**Set task**: Can you carry on the Bible commentary about the world's hatred of Jesus' disciples, starting right after its last sentence?

**Text**:
There is an interesting contrast between “servant” and “friend” in the last 3 verses, one that is even stronger than the NIV gives us, for the Greek word rendered “servant” (doulos) is the word for “slave”. The contrast is clear: A slave is an inferior relationship while a friend is an equal relationship. Don’t get crazy just yet, for this equality is entirely conditional. Go and bear fruit. Love one another. These are the conditions, and realize that the first will not happen until we accomplish the second. Then the Father will grant whatever we ask. This is the conditional nature of the Christian life, and the challenge before us today. As our culture continues to crumble and the church falters what will we do? We will remain in Him, love one another and bear fruit!

Disciples’ Relation to the World
18 “If the world hates you, you know that it has hated Me before it hated you. 19 If you were of the world, the world would love its own; but because you are not of the world, but I chose you out of the world, because of this the world hates you. 20 Remember the word that I said to you, ‘A slave is not greater than his master.’ If they persecuted Me, they will also persecute you; if they kept My word, they will keep yours also. 21 But all these things they will do to you for My name’s sake, because they do not know the One who sent Me. 22 If I had not come and spoken to them, they would not have sin, but now they have no excuse for their sin. 23 He who hates Me hates My Father also. 24 If I had not done among them the works which no one else did, they would not have sin; but now they have both seen and hated Me and My Father as well. 25 But they have done this to fulfill the word that is written in their Law, ‘They hated Me without a cause.’

While the first 17 verses of chapter 15 discuss relationships within the Christian community, verses 18 and following discuss the relationship between the Christian community and the outside world. In the first instance, the relationship is characterized by love, but in the second it is characterized by hate. This is a new reality that the disciples must deal with, one that exists to this day. To begin to understand this phenomenon, we must remind ourselves that the world Jesus speaks of is continuing to live in rebellion against God. Jesus brought this contrast between God and Rebellion into the harsh light of day and the people didn’t like it. His disciples will do the same thing with the same result. We too will make this contrast easy to see if we live according to His teachings. We will also cause some to believe and be saved, but the majority will not appreciate our work. For this reason, Christians in “tolerant” America are ridiculed in the press, movies and television, and are often singled out in the public square for derision.

**Dataset rows**:

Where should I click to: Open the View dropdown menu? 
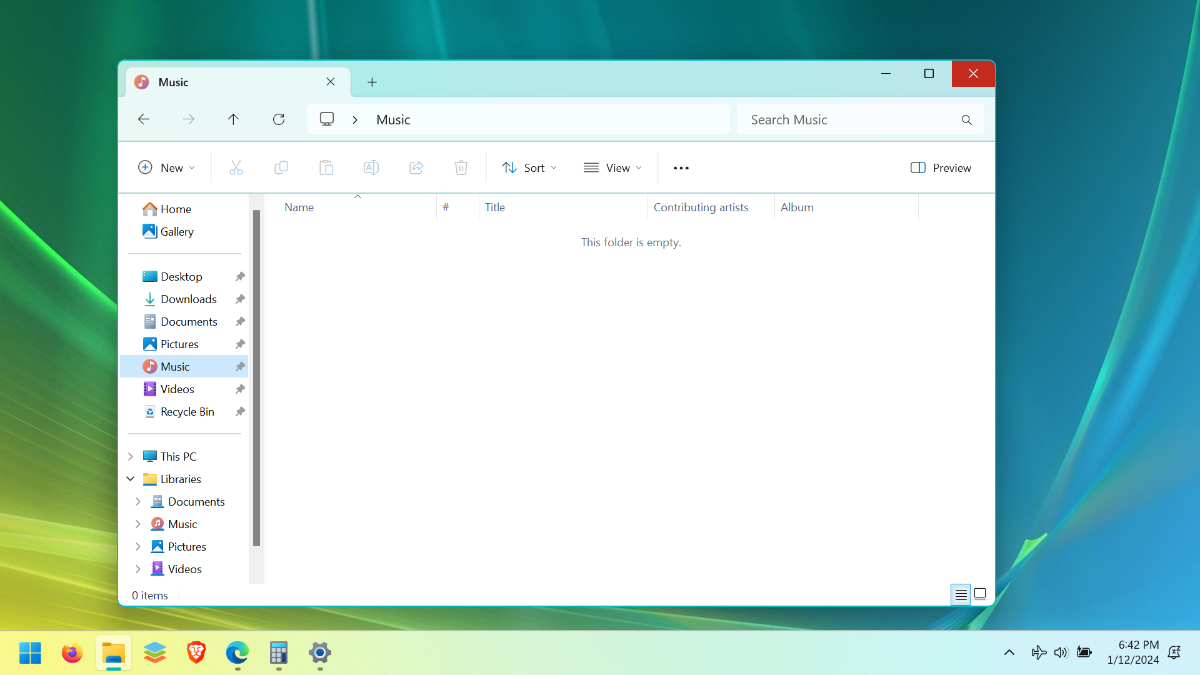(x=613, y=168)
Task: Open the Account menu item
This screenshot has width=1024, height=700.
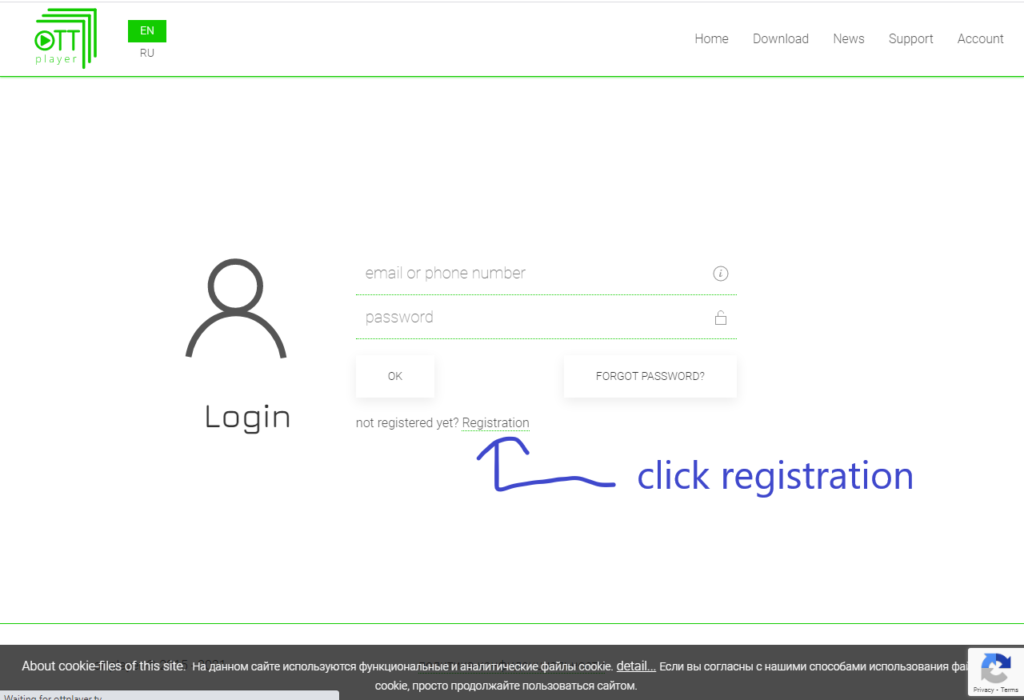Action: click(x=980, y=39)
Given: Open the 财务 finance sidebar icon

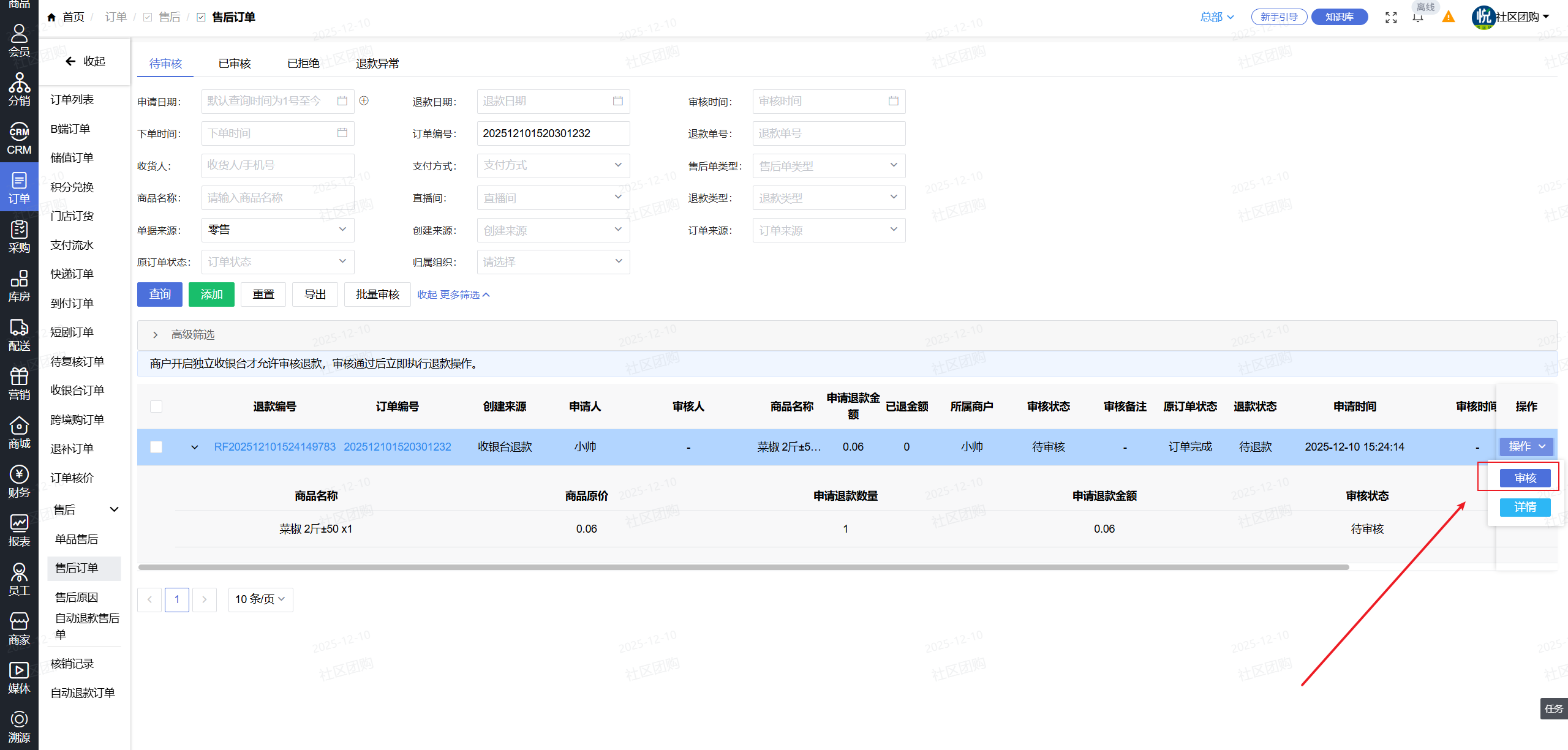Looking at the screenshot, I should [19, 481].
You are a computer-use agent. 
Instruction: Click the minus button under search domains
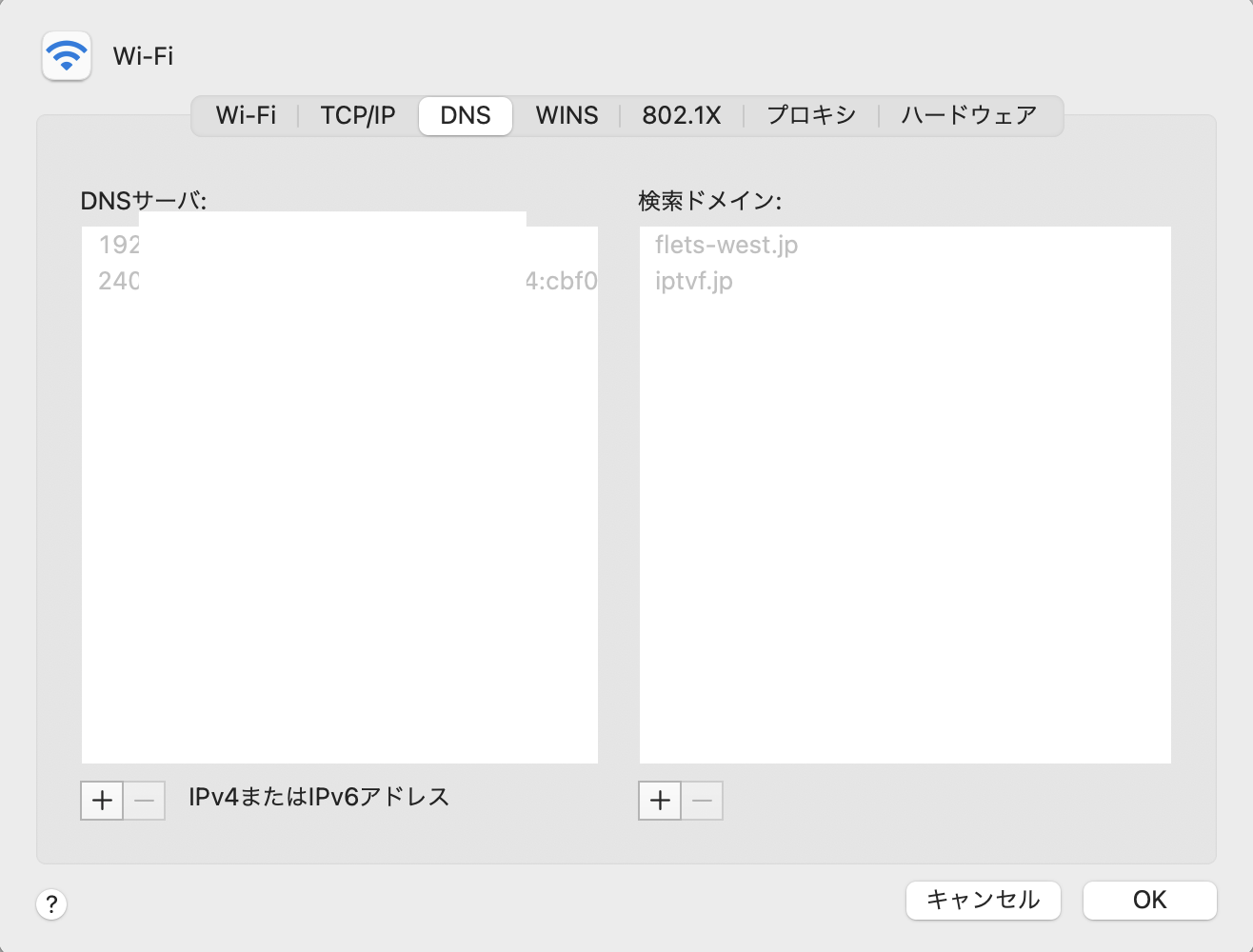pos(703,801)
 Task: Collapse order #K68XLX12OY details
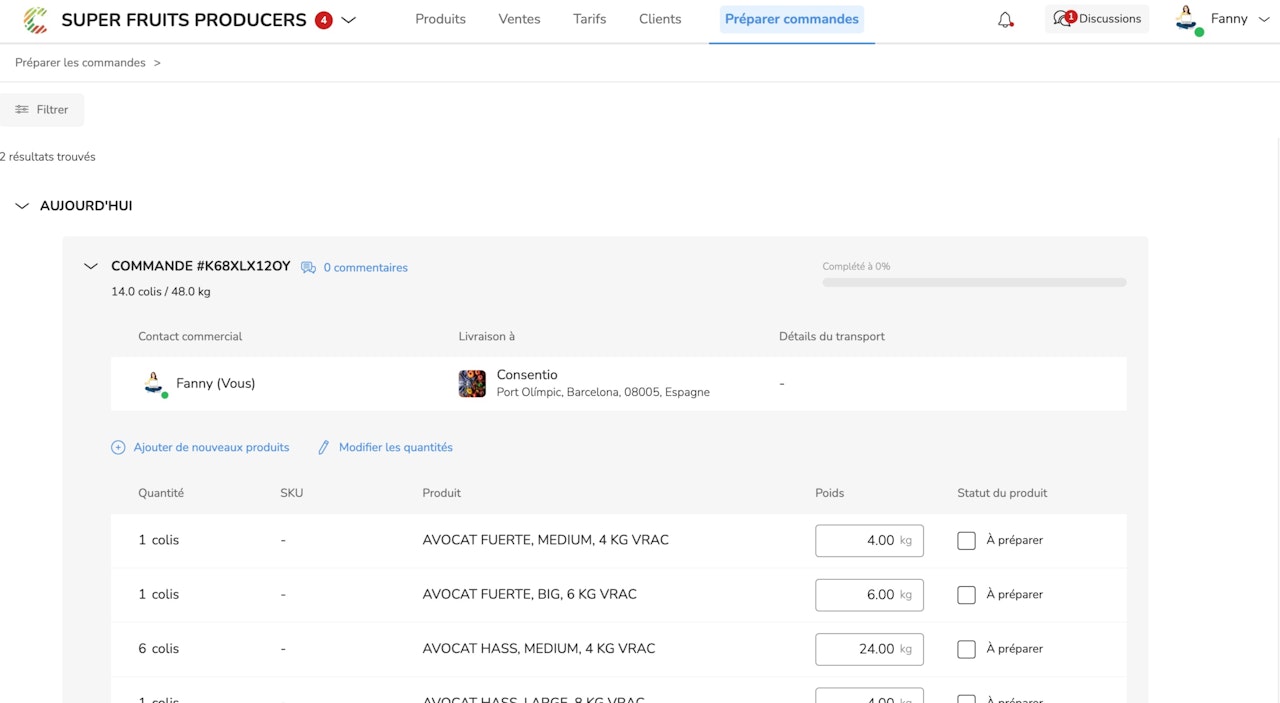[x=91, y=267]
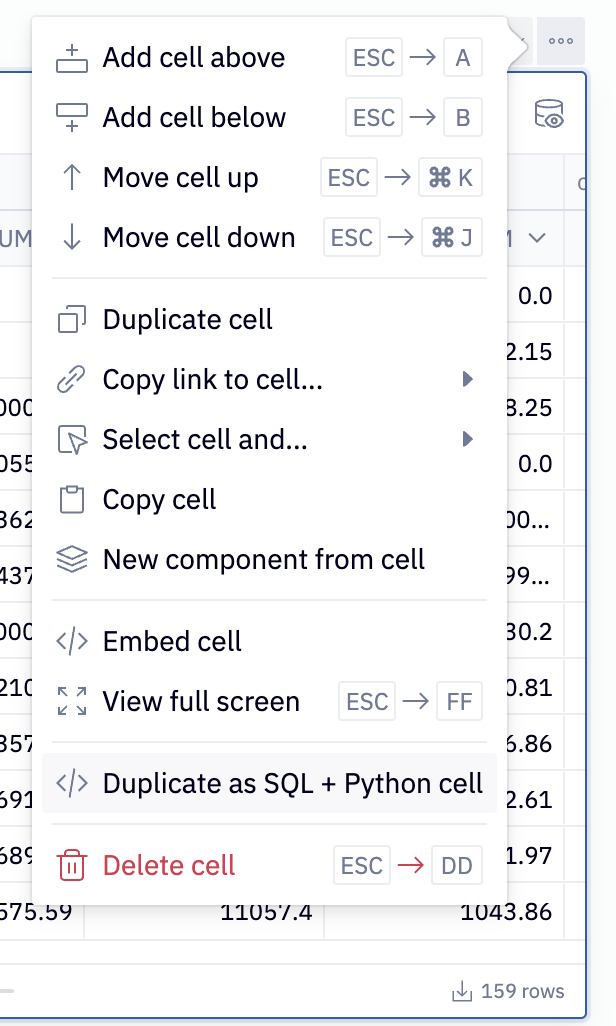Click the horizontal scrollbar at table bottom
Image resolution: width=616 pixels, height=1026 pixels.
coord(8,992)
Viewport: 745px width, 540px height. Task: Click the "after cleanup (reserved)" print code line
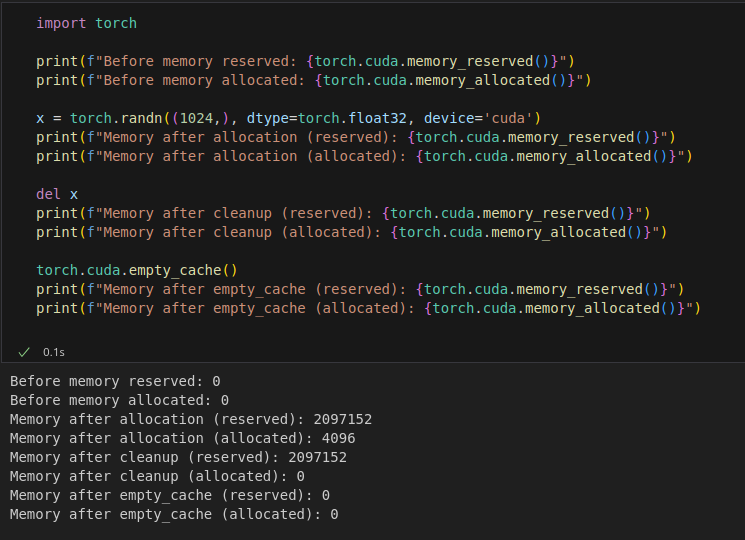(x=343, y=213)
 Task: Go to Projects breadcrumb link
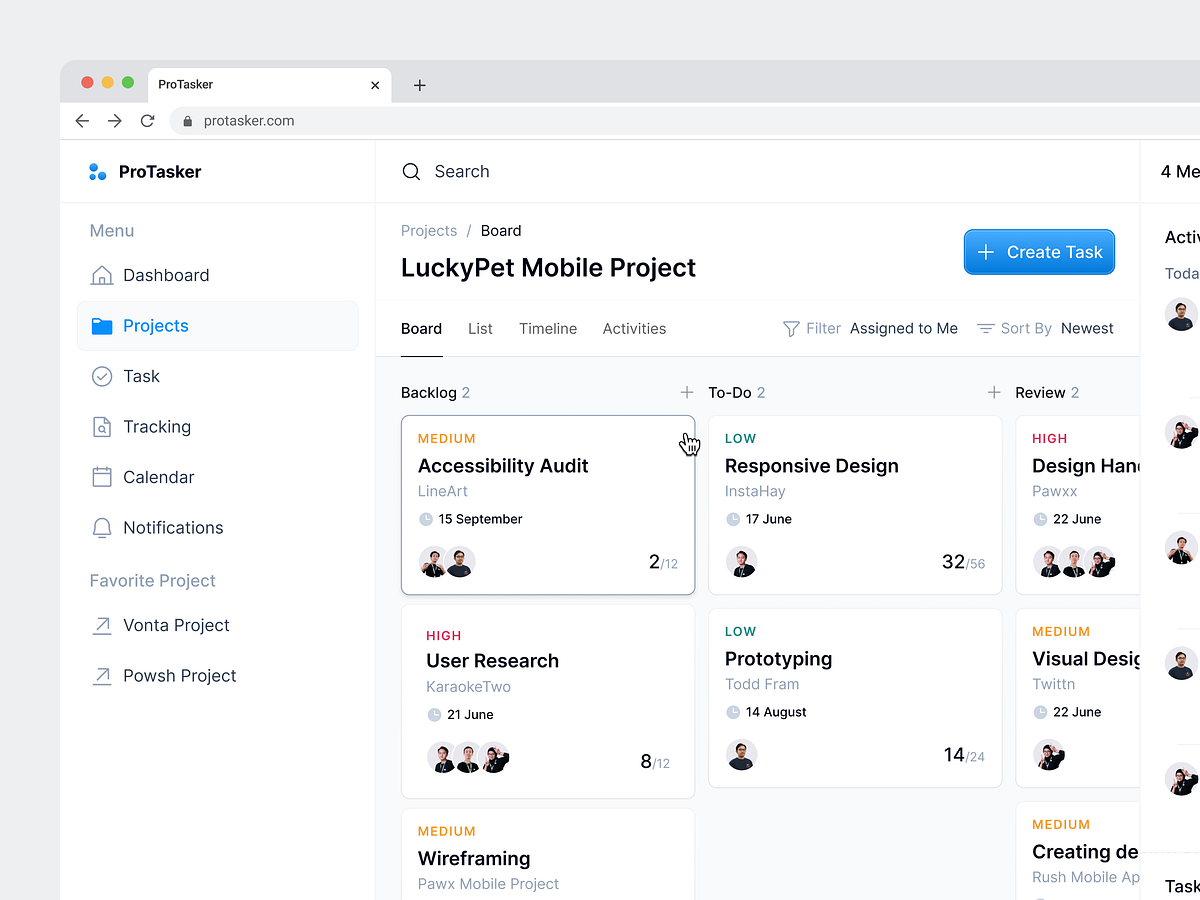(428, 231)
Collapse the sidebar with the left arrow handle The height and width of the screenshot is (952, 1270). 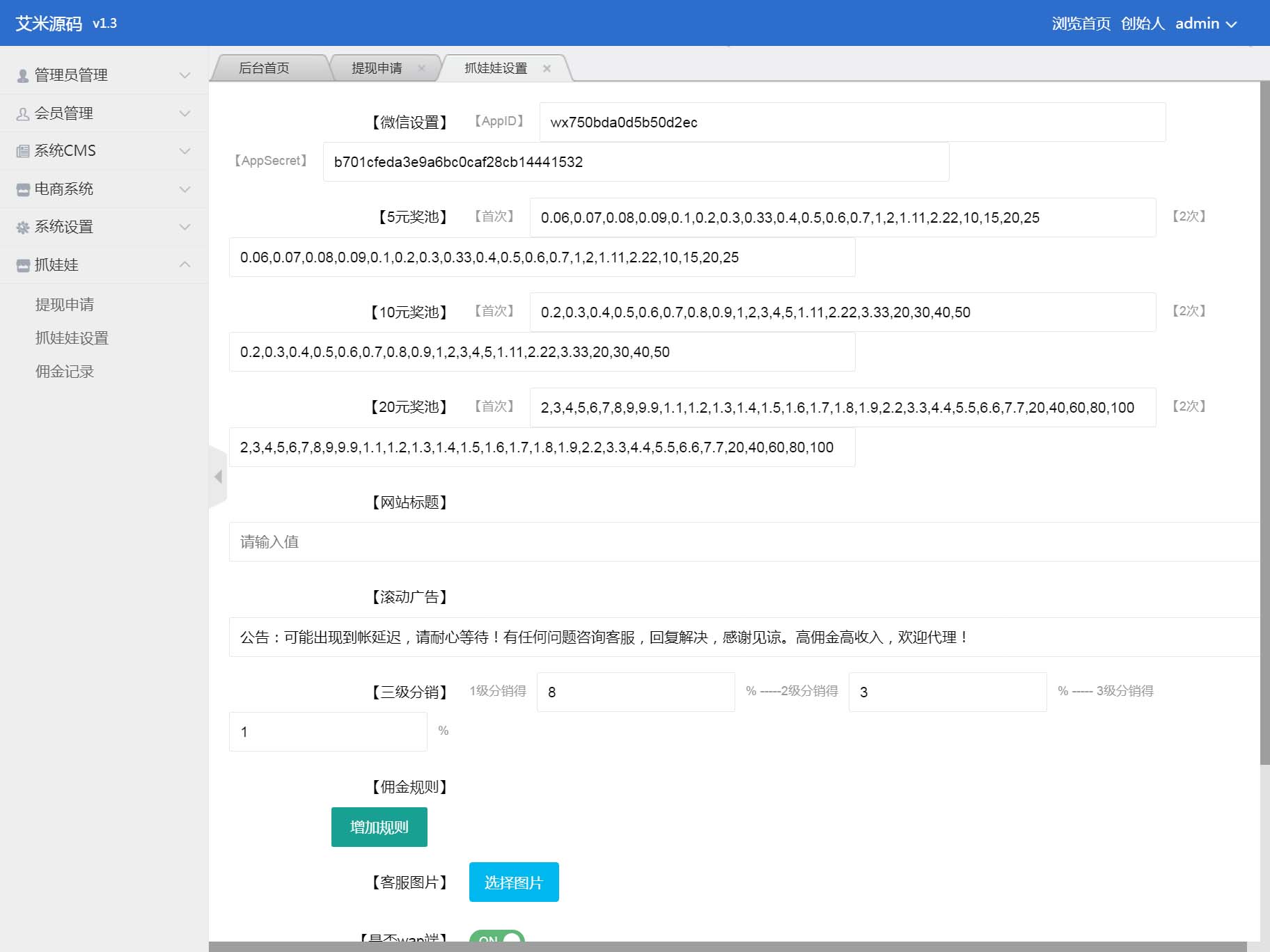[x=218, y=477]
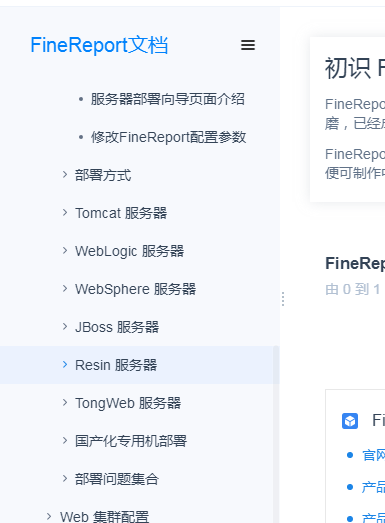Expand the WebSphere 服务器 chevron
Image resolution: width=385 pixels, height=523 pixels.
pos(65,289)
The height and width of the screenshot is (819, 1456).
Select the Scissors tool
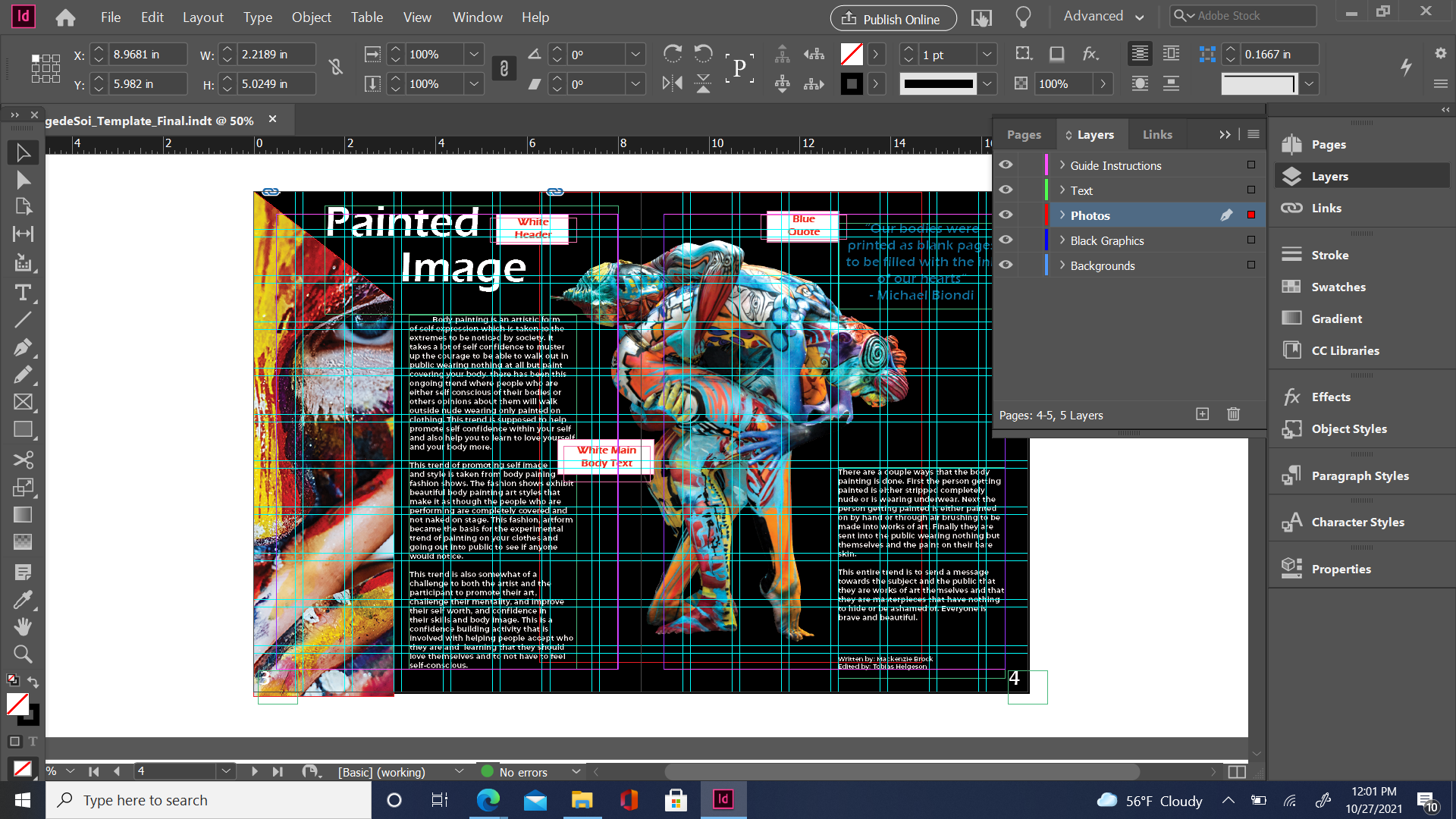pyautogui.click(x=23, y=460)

**Answer to the problem**:
Christians are not “of this world” but instead “our citizenship is in heaven.” (Phil. 3:18-20) The world we live in today is “post-modern” meaning that the overriding standard of morality is what is right for me. Post-modernism doesn’t allow anyone to say that something is “right” or “wrong” based on some “moral-absolute“, but calls on individuals to seek that which is right for them and demands “tolerance” from everyone else.

Obviously, post-modernism is not the philosophical basis of the Bible, and as we all know people have a hard time listening to anyone tell them differently. This entire philosophy demonstrates that most people do not wish to be reconciled to God, or as Jesus put it, to “know the One who sent me.”

As a result of Jesus’ ministry, the world was left “without excuse.” He has spoken the truth of sin, death, right and wrong, and He topped it all off by confirming His teachings with miraculous signs so that there would be no way for anyone to claim that His teachings were simply another random philosophy: They were the very words of God. As a result, rebellious humanity in large part hated both Jesus and His Father, as the prophets had foretold.

26 “When the Helper comes, whom I will send to you from the Father, that is the Spirit of truth who proceeds from the Father, He will testify about Me, 27 and you will testify also, because you have been with Me from the beginning.”

Jesus reminds the disciples about the coming of the Holy Spirit. Note that this is not a teaching about the Holy Spirit as much as it is teaching about what their responsibility would be. The presence of the Holy Spirit is beneficial in a great many ways, but it doesn’t mean that we have no work to do; our part is to teach people about the Gospel and make disciples.

Jesus, in John 14, promised that when He went away, He would send the Holy Spirit, another “Comforter” and “Councilor”, who would lead and guide them into all truth. It is only through the empowering of the Holy Spirit that we are able to do as Jesus did, and to carry out the ministry He has called us to. As we can’t live the Christian life without Christ in us, we can’t minister without the Holy Spirit.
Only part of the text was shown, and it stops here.